Records from a data source

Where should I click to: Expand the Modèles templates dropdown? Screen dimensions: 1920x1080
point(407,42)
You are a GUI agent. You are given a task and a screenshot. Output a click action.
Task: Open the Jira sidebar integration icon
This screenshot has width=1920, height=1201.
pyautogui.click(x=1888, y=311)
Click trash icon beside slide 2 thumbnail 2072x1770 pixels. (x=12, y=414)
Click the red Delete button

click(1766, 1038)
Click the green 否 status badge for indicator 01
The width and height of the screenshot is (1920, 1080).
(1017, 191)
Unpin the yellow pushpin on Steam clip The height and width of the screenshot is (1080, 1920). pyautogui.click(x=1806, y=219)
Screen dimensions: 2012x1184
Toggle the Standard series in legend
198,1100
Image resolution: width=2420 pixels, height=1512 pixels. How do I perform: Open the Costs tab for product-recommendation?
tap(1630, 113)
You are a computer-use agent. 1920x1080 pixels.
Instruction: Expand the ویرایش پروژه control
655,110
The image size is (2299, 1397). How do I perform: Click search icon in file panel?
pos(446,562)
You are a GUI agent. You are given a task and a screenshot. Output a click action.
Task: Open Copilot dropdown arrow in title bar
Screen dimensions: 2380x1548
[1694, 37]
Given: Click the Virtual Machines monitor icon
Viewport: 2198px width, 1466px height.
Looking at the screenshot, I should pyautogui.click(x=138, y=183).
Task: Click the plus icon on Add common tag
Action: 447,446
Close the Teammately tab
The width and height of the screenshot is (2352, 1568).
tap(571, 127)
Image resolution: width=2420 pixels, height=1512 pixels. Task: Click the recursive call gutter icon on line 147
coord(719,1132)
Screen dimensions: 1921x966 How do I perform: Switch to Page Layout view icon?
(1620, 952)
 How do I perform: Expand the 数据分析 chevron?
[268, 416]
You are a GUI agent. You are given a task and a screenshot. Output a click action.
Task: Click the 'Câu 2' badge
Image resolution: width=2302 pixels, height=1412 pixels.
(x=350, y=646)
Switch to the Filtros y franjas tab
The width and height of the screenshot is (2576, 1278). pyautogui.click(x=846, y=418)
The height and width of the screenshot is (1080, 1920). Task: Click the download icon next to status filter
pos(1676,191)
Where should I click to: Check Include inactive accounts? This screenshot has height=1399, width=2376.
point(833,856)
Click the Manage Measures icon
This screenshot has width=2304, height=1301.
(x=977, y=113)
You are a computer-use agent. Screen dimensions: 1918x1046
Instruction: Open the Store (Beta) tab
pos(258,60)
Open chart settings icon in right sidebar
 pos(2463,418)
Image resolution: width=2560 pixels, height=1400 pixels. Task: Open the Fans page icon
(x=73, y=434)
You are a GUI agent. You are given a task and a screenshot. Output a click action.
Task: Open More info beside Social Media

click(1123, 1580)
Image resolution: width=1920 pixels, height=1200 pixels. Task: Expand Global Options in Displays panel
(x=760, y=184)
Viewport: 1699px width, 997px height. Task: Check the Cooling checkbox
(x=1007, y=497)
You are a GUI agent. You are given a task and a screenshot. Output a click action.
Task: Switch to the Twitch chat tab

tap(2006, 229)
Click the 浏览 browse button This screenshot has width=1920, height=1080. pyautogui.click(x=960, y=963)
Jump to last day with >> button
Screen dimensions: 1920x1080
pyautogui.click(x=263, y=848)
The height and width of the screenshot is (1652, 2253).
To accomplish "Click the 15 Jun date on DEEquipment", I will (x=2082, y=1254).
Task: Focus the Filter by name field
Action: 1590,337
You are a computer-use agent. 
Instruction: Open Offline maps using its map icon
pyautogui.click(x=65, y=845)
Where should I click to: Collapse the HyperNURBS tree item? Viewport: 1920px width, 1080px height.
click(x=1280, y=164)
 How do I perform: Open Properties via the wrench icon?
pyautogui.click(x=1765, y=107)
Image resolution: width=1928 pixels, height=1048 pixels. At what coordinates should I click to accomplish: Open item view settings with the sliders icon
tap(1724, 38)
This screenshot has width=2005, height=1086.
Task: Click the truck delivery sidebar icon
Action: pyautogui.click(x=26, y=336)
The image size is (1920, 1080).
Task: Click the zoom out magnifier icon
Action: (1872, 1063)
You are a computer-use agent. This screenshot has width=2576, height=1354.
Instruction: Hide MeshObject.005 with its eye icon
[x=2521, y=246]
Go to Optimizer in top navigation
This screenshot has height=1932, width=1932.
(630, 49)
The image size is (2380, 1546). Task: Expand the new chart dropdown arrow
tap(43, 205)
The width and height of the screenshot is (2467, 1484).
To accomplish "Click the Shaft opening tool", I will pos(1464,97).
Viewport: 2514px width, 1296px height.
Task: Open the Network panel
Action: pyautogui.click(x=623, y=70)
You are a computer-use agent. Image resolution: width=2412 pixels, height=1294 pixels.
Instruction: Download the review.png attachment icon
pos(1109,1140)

### [About this exercise]
Print every record exactly, so that each word matches what is written above.

### [Response]
Where should I click to: Expand the Modèles templates dropdown? Screen dimensions: 1920x1080
point(407,42)
You are a GUI agent. You are given a task and a screenshot. Output a click action.
Task: Open the Jira sidebar integration icon
This screenshot has width=1920, height=1201.
pyautogui.click(x=1888, y=311)
Click trash icon beside slide 2 thumbnail 2072x1770 pixels. (x=12, y=414)
Click the red Delete button

click(1766, 1038)
Click the green 否 status badge for indicator 01
The width and height of the screenshot is (1920, 1080).
(1017, 191)
Unpin the yellow pushpin on Steam clip The height and width of the screenshot is (1080, 1920). pyautogui.click(x=1806, y=219)
Screen dimensions: 2012x1184
Toggle the Standard series in legend
198,1100
Image resolution: width=2420 pixels, height=1512 pixels. How do I perform: Open the Costs tab for product-recommendation?
tap(1630, 113)
You are a computer-use agent. 1920x1080 pixels.
Instruction: Expand the ویرایش پروژه control
655,110
The image size is (2299, 1397). How do I perform: Click search icon in file panel?
pos(446,562)
You are a GUI agent. You are given a task and a screenshot. Output a click action.
Task: Open Copilot dropdown arrow in title bar
Screen dimensions: 2380x1548
[1694, 37]
Given: Click the Virtual Machines monitor icon
Viewport: 2198px width, 1466px height.
Looking at the screenshot, I should pyautogui.click(x=138, y=183).
Task: Click the plus icon on Add common tag
Action: 447,446
Close the Teammately tab
The width and height of the screenshot is (2352, 1568).
tap(571, 127)
Image resolution: width=2420 pixels, height=1512 pixels. Task: Click the recursive call gutter icon on line 147
coord(719,1132)
Screen dimensions: 1921x966 How do I perform: Switch to Page Layout view icon?
(1620, 952)
 How do I perform: Expand the 数据分析 chevron?
[268, 416]
You are a GUI agent. You are given a task and a screenshot. Output a click action.
Task: Click the 'Câu 2' badge
Image resolution: width=2302 pixels, height=1412 pixels.
(x=350, y=646)
Switch to the Filtros y franjas tab
The width and height of the screenshot is (2576, 1278). pyautogui.click(x=846, y=418)
The height and width of the screenshot is (1080, 1920). Task: Click the download icon next to status filter
pos(1676,191)
Where should I click to: Check Include inactive accounts? This screenshot has height=1399, width=2376.
point(833,856)
Click the Manage Measures icon
This screenshot has width=2304, height=1301.
(x=977, y=113)
You are a computer-use agent. Screen dimensions: 1918x1046
Instruction: Open the Store (Beta) tab
pos(258,60)
Open chart settings icon in right sidebar
 pos(2463,418)
Image resolution: width=2560 pixels, height=1400 pixels. Task: Open the Fans page icon
(x=73, y=434)
You are a GUI agent. You are given a task and a screenshot. Output a click action.
Task: Open More info beside Social Media

click(1123, 1580)
Image resolution: width=1920 pixels, height=1200 pixels. Task: Expand Global Options in Displays panel
(x=760, y=184)
Viewport: 1699px width, 997px height. Task: Check the Cooling checkbox
(x=1007, y=497)
You are a GUI agent. You are given a task and a screenshot. Output a click action.
Task: Switch to the Twitch chat tab

tap(2006, 229)
Click the 浏览 browse button This screenshot has width=1920, height=1080. pyautogui.click(x=960, y=963)
Jump to last day with >> button
Screen dimensions: 1920x1080
pyautogui.click(x=263, y=848)
The height and width of the screenshot is (1652, 2253).
To accomplish "Click the 15 Jun date on DEEquipment", I will (x=2082, y=1254).
Task: Focus the Filter by name field
Action: 1590,337
You are a computer-use agent. 
Instruction: Open Offline maps using its map icon
pyautogui.click(x=65, y=845)
Where should I click to: Collapse the HyperNURBS tree item? Viewport: 1920px width, 1080px height.
click(x=1280, y=164)
 How do I perform: Open Properties via the wrench icon?
pyautogui.click(x=1765, y=107)
Image resolution: width=1928 pixels, height=1048 pixels. At what coordinates should I click to accomplish: Open item view settings with the sliders icon
tap(1724, 38)
This screenshot has width=2005, height=1086.
Task: Click the truck delivery sidebar icon
Action: pyautogui.click(x=26, y=336)
The image size is (1920, 1080).
Task: Click the zoom out magnifier icon
Action: (1872, 1063)
You are a computer-use agent. This screenshot has width=2576, height=1354.
Instruction: Hide MeshObject.005 with its eye icon
[x=2521, y=246]
Go to Optimizer in top navigation
This screenshot has height=1932, width=1932.
(630, 49)
The image size is (2380, 1546). Task: Expand the new chart dropdown arrow
tap(43, 205)
The width and height of the screenshot is (2467, 1484).
To accomplish "Click the Shaft opening tool", I will pos(1464,97).
Viewport: 2514px width, 1296px height.
Task: Open the Network panel
Action: pyautogui.click(x=623, y=70)
You are a computer-use agent. Image resolution: width=2412 pixels, height=1294 pixels.
Instruction: Download the review.png attachment icon
pos(1109,1140)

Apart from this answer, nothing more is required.